Jones avait effectué son dernier départ dans les majeures, le 11 avril 2004. Il bouclait ainsi une carrière de six saisons, dont l'une marquée par une participation à la Série mondiale de 2000 qui opposait les Yankees et les Mets de New York. Les Bombardiers du Bronx l'avaient emporté 4-1 contre l'équipe de Jones.
«Toute ma vie, j'ai voulu jouer dans les majeures, et ensuite, y rester. Maintenant, mon but est d'aider les jeunes à atteindre le baseball affilié. La Série mondiale de 2000 reste le moment le plus mémorable de ma carrière. New York est déjà une ville effervescente, c'était de la pure folie. Lorsque les Mets gagnaient, c'était la victoire des cols bleus... J'ai vraiment aimé m'aligner dans la même équipe que de grands joueurs comme Mike Piazza, Robin Ventura et Edgar Alfonzo, il y avait une belle camaraderie dans le vestiaire.»

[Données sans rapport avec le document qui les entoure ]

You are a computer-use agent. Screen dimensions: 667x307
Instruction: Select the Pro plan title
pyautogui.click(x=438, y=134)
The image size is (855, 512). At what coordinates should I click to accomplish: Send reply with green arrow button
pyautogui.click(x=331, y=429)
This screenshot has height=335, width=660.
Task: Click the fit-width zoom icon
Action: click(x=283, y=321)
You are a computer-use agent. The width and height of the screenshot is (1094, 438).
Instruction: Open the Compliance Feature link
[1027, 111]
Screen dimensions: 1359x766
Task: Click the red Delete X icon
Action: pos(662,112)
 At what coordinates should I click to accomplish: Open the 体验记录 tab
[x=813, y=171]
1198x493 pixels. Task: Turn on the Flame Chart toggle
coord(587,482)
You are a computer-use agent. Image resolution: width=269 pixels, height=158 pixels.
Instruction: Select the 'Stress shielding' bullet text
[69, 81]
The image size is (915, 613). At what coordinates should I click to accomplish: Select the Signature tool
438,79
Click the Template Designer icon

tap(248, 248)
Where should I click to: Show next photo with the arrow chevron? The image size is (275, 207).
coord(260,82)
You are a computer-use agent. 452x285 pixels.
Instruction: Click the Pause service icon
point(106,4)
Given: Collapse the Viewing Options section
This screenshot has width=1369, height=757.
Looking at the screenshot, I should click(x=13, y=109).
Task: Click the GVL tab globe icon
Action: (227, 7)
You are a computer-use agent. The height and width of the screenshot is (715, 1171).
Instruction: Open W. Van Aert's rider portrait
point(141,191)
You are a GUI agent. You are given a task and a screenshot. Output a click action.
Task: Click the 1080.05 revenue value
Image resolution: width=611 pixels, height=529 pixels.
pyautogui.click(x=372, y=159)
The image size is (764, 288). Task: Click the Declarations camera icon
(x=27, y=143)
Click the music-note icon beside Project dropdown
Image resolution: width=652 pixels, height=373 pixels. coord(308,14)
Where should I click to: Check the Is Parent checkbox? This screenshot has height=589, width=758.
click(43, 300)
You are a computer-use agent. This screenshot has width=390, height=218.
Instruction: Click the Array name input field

Même chose lors de son passage chez les Red Sox, où il avait été bien accueilli avec respect par Pedro Martinez, Curt Schilling et Derek Lowe, lanceurs importants dans cette conquête ayant mis fin à la malédiction du Bambino, la précédente conquête de la Série mondiale des Red Sox remontant à 1918, une saison avant l'échange ayant fait passer Babe Ruth de Boston aux Yankees.
Les plus travaillants
«Ce qui est le plus remarquable, c'est de voir que les plus grands joueurs de ces équipes sont aussi les plus travaillants. Lorsqu'on arrivait au stade, Pedro faisait déjà du vélo stationnaire depuis deux heures, Manny frappait des balles à répétition. Ils mettent la barre haute pour quiconque se joint à l'équipe et ceux qui ne veulent pas suivre ne restent pas. Le gérant Terry Francona était aussi un type fort respecté.»
Voilà le concept qu'il tente d'imposer chez les Miners, qui bataillent avec les Champions d'Ottawa pour la quatrième et dernière place donnant accès aux séries de la Ligue Can-Am.
«L'an dernier, à la même période, nous étions quasiment éliminés de la course aux séries, il y a donc une amélioration à ce niveau. Présentement, Ottawa a peut-être la meilleure équipe de la Ligue, mais ça peut changer vite, car depuis le début de la saison, Rockland l'a été, tout comme Québec. On va se battre», indique celui qui rappelle souvent à ses joueurs qu'ils ont la chance d'être payés pour faire ce qu'ils aiment le plus au monde, jouer au baseball.
Fait cocasse, Jones a joué pendant quelques saisons avec son homonyme, Bobby Jones, avec les Mets et les Padres de San Diego. «On avait le même nom, on s'entendait très bien et nos personnalités se complétaient bien. Il était le gars calme de la Californie, j'étais l'intense venant du New Jersey», rigole Bobby Jones, celui des Miners!